Safe drinking water
and sanitation must for health
WATER is not merely essential for human existence but is the very essence of life. Most civilisations have grown along the rivers of the world like the Ganga, Indus, Nile and Rhine. Our planet has life because of the presence of water and air and any scientific explanation of the origin of life would be traced to the sea where possibly the first living molecule would have originated. Two-third of the surface of our globe is covered with water. It is a very interesting coincidence that 2/3rd of our body also consists of water. Apparently there is enough water around when you take the mighty rivers and the oceans into consideration but it will be a gross mistake to take the supply of water for human use for granted. A recent United Nations document on this issue warns of a very bleak picture in the foreseeable future.
According to this
report, by the year 2032 over half the world population will be faced
with water shortage resulting in serious health consequences. The
report goes on to point out the serious consequences of exploiting of
natural resources, population growth, global warming and unlimited
urbanisation. The report points out that 1.1 billion people in
developing countries still have no access to safe drinking water and
nearly 2.4 billion (more than 1/3rd of the world population) lack
adequate sanitation facilities. This combination of unsafe water and
poor sanitation is responsible for 4 billion cases of diarrhoea with
2.2 billion deaths every year. Intestinal parasitic infections,
trachoma and schistsoma infection devastate a large population in
developing countries. Nearly half of the world’s rivers are drying
up and more and more population is becoming dependent of ground water
supply which is also decreasing. The worst-effected area will be West
Asia where over 90 per cent of the people will face water shortage.
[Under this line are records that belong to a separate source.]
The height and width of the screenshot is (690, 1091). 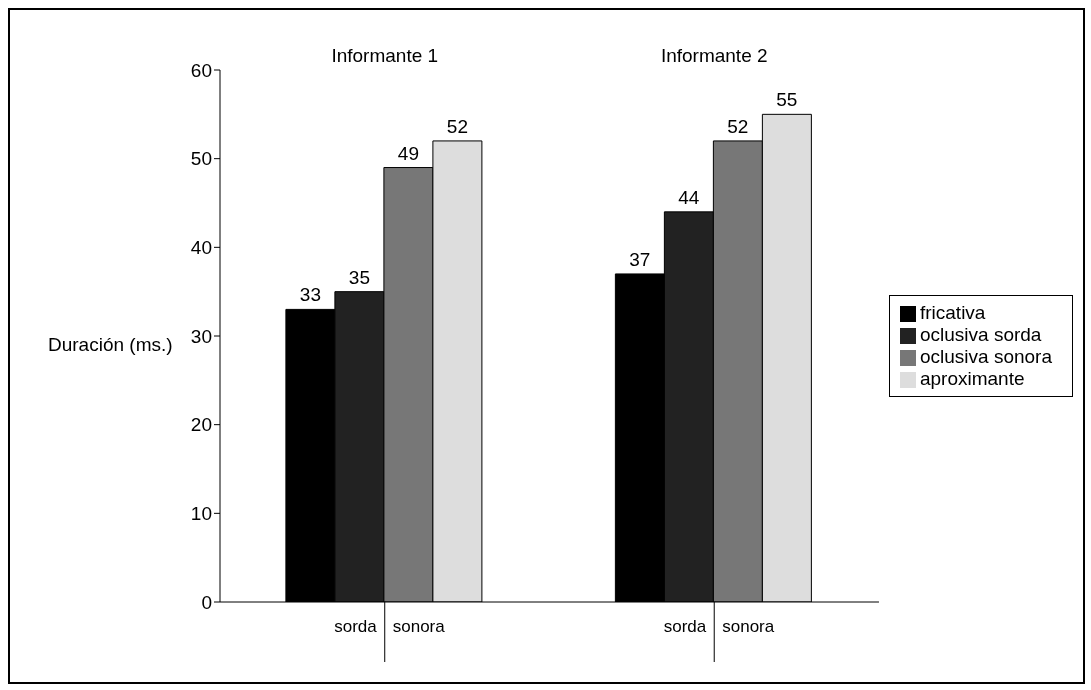 I want to click on data-label: 35, so click(x=359, y=277).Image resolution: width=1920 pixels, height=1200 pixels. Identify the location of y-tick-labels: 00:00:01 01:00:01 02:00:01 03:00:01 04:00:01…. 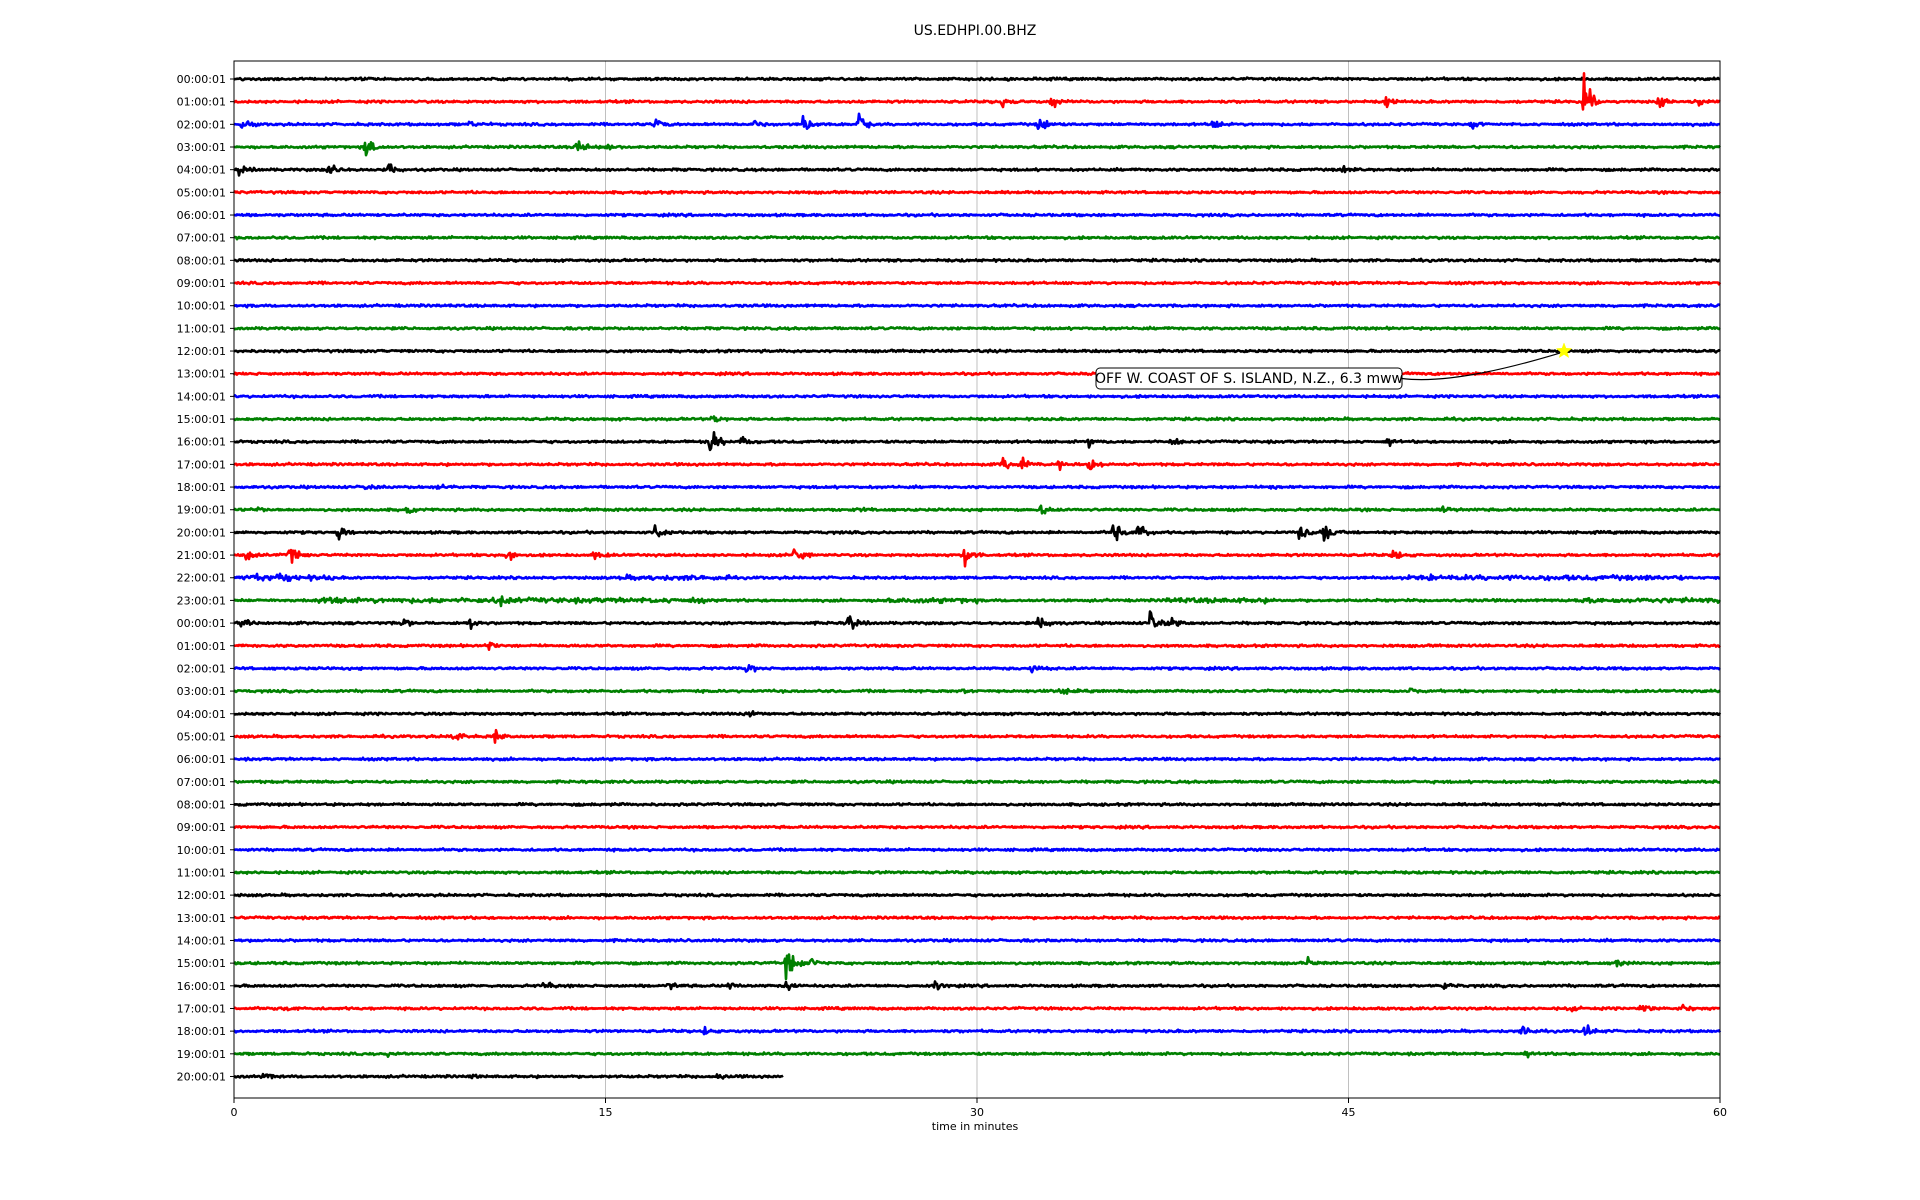
(206, 578). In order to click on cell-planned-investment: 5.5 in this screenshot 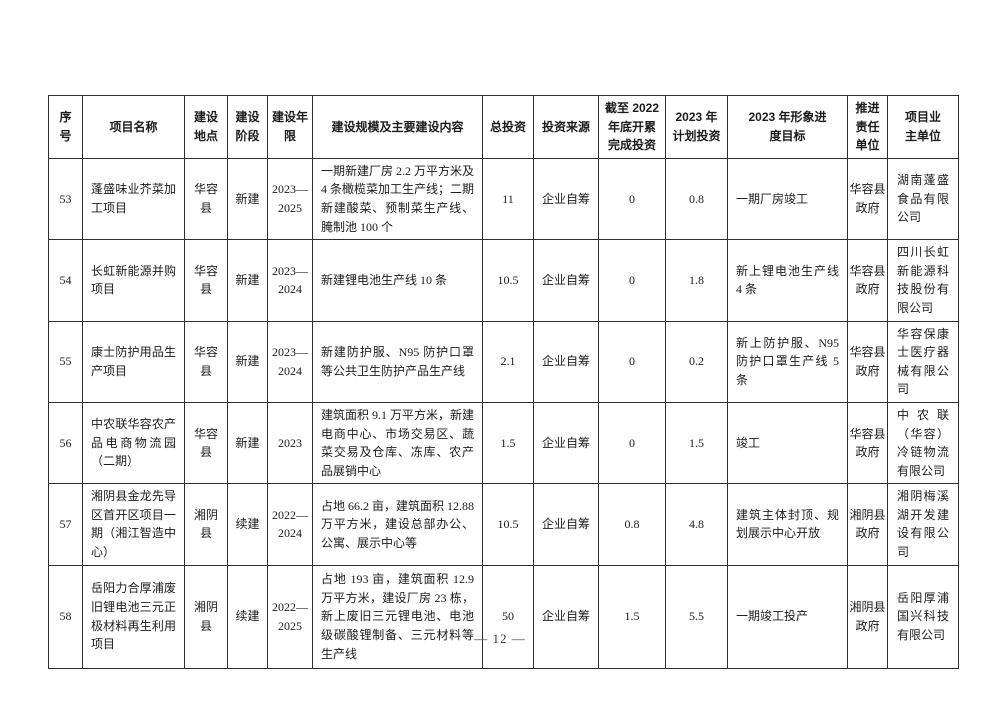, I will do `click(696, 616)`.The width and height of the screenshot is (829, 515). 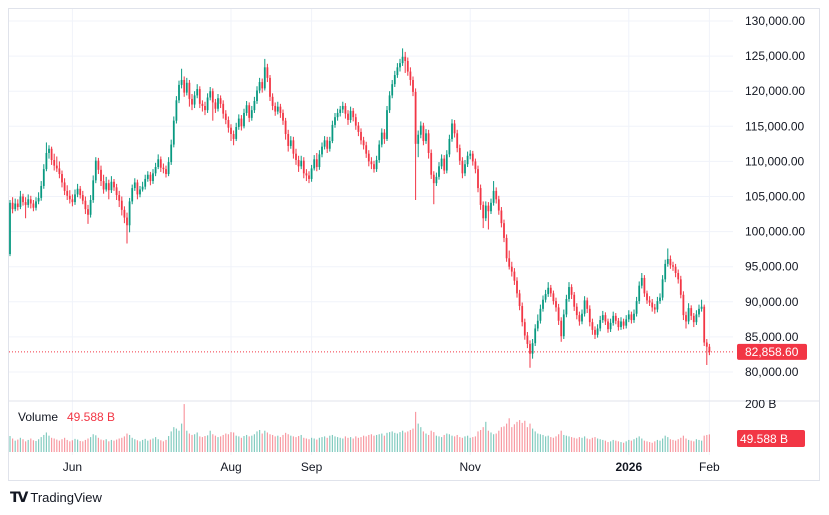 I want to click on logo-text: TradingView, so click(x=66, y=498).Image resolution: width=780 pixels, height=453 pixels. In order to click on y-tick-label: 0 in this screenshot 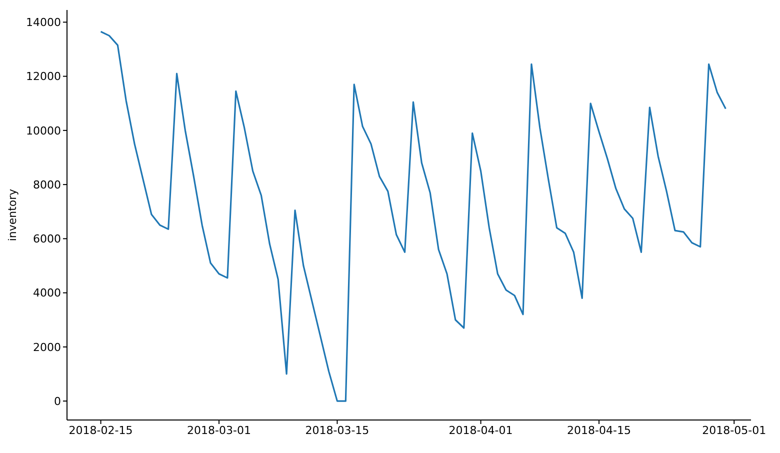, I will do `click(58, 401)`.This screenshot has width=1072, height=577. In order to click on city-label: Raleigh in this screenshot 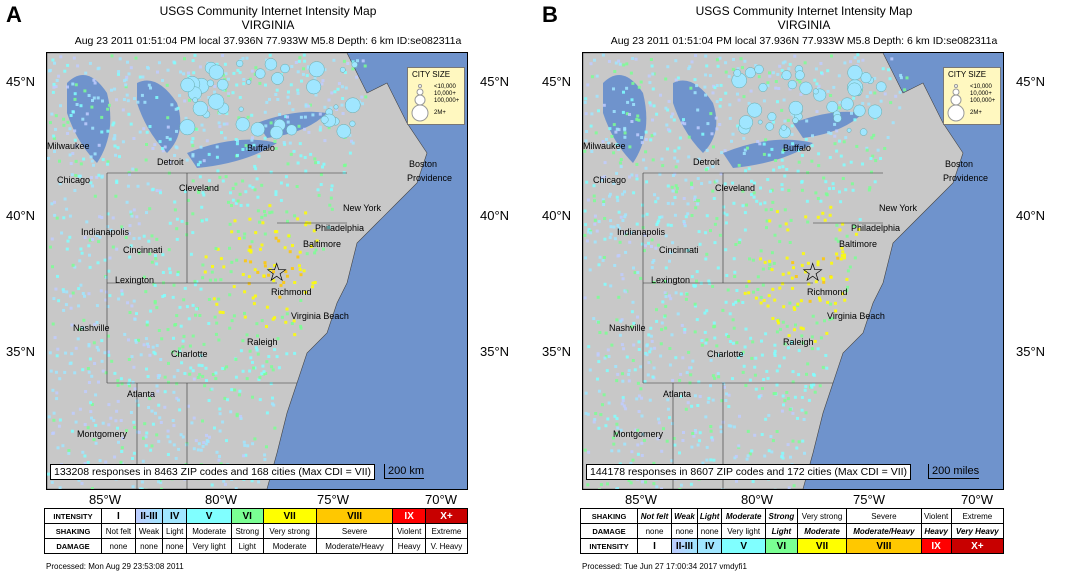, I will do `click(262, 342)`. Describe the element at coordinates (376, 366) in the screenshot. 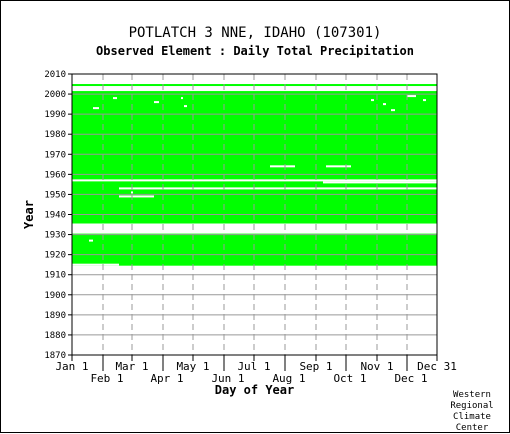

I see `x-tick-label: Nov 1` at that location. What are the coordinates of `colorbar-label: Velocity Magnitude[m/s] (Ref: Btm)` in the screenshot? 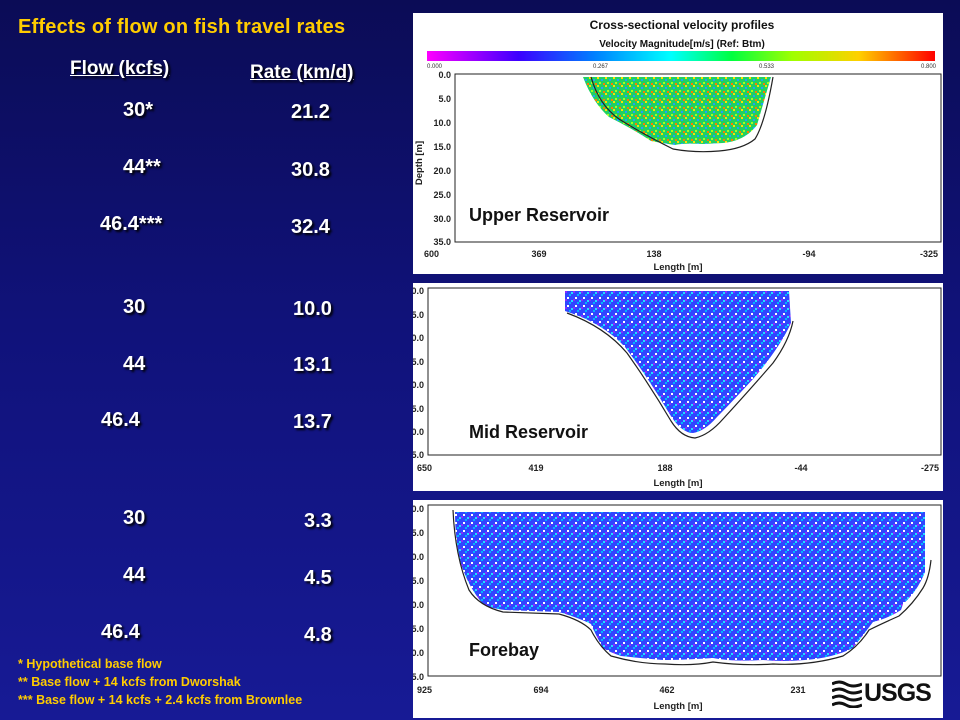 It's located at (682, 44).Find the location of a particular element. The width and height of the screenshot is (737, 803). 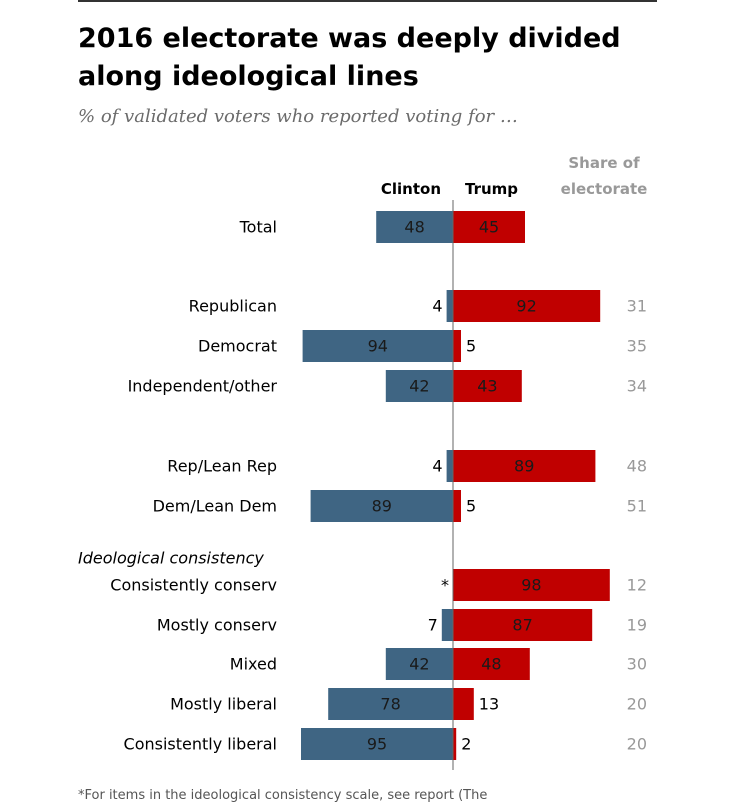

category-label: Consistently liberal is located at coordinates (200, 744).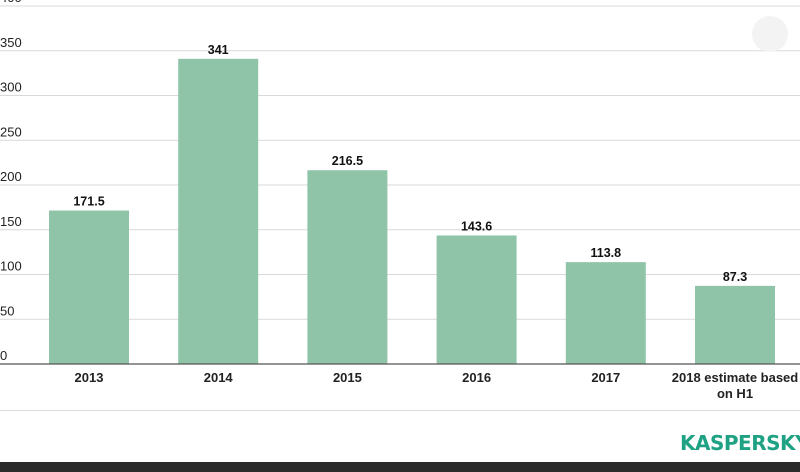 This screenshot has width=800, height=472. What do you see at coordinates (218, 212) in the screenshot?
I see `bar-2014` at bounding box center [218, 212]. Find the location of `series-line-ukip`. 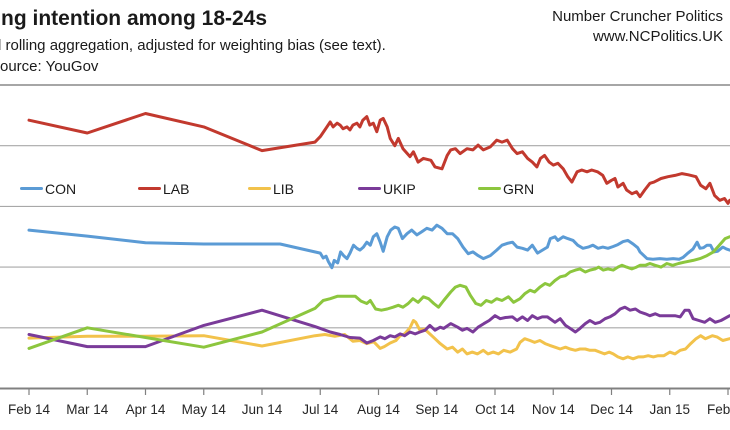

series-line-ukip is located at coordinates (378, 327).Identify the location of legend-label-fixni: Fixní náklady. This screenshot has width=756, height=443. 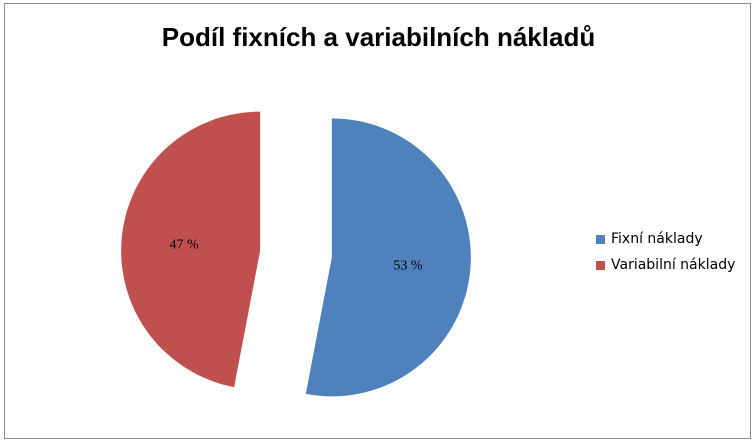
(657, 239).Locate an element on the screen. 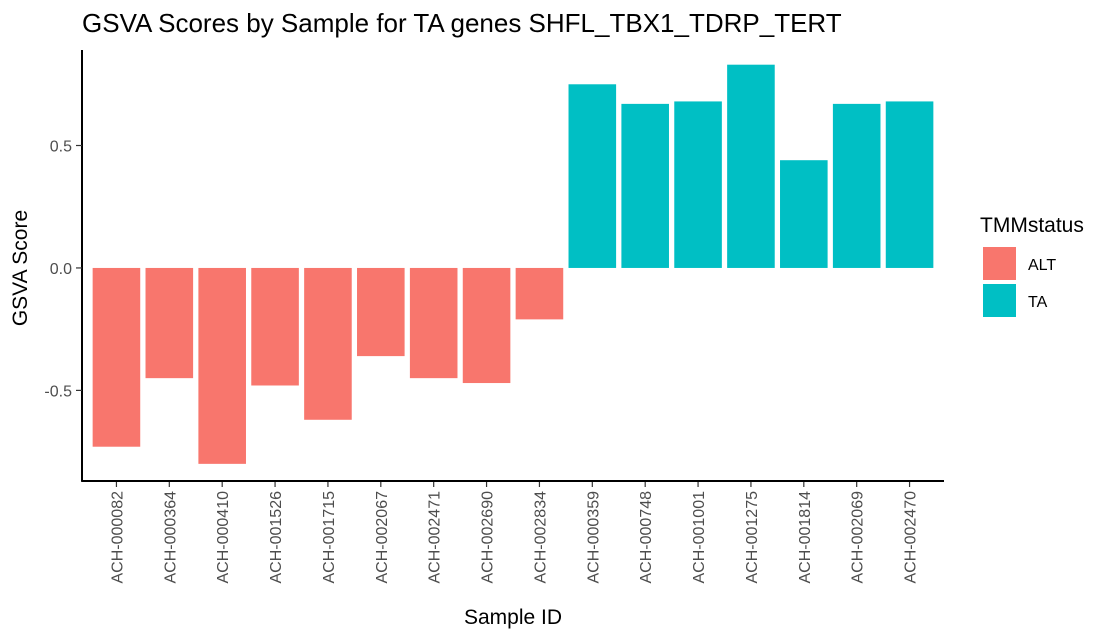  legend-key-ta is located at coordinates (1000, 300).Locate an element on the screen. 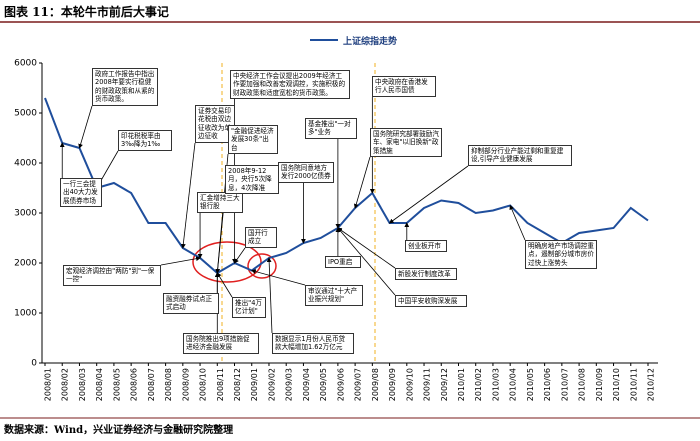  annotation: 数据显示1月份人民币贷款大幅增加1.62万亿元 is located at coordinates (313, 344).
A water supply and sanitation programme was initiated in 1954 for the supply of adequate safe drinking water and sanitation for the entire urban and rural population. In 1972 an accelerated rural water supply programme was started and the decade of 80s was declared as the drinking water supply and sanitation decade. A minimum of 40 litres of safe drinking water per capita per day was stipulated for the entire population. The Union Cabinet has recently raised this limit to 55 litres a day and efforts are being made to provide this to the entire urban and rural population. We are nowhere near providing sanitation to the population. The report of the State Council for Science and Technology published in 1995 paints a very discouraging picture of the situation in Punjab. The amount of industrial discharge and urban sewerage which enters the Sutlej after the Gobind Sagar at Nangal makes this river seem like a sewerage drain. The river supports over 50 aquatic species in the Nangal Dam, but soon after the effluent from various industrial units and Budha Nala of Ludhiana enters the river, it is unable to support any life at all. The picture of rivers Beas and Ravi is a little better. Most of the towns in Punjab are dependent on ground water which is also a cause of concern. In many districts the ground water recharging is less than 50 per cent and, therefore, the ground water level is gradually going down. Toxic waste slowly permeates the upper level of the ground water and is full of pollutants like heavy metals, minerals, nitrogen compounds, detergents, bleaching agents and dyes. These compounds will affect the population directly through the water and indirectly by affecting the vegetation. Presence of fluoride above accepted level in some districts of Punjab is another hazard to superficial ground water.
Hazards of unsafe water
Unclean water is a major cause of concern for the public health authorities and is known to carry water-borne diseases. Water-borne infections manifest themselves in the summer and rainy seasons as diarrhoea and dysentery. These include various virus infection like hepatitis, bacterial infection like typhoid, dysentery, Cholera and the common bacteria E.coli, protozoal infection like amoebiasis and giardia and worms like round worms hazards from the toxic effluent from industries become evident over a longer period of time and might even be responsible for the spurt in cardiovascular diseases like coronary artery diseases and hypertension. Their role in causing cancer has always been a cause for concern.
I have no doubt that
both the central and the state governments and the public health
departments are conscious of this problem and are trying to cope with
the situation. The problem is rooted in the twin factors of a growing
population and urbanisation. The municipalities and the gram
panchayats must be made responsible for providing safe drinking water
and at least minimum sanitation. A visit to any slum area in
Chandigarh is an eye-opener. It is difficult to ignore the sanitation
problem in these colonies, legal or illegal. Their presence in towns
like Chandigarh, Delhi or Mumbai is a reality and the fact is that
they serve vital needs of these towns. To meet their minimal needs of
health and sanitation is the responsibility of the society they serve.
Is the Human Rights Commission listening?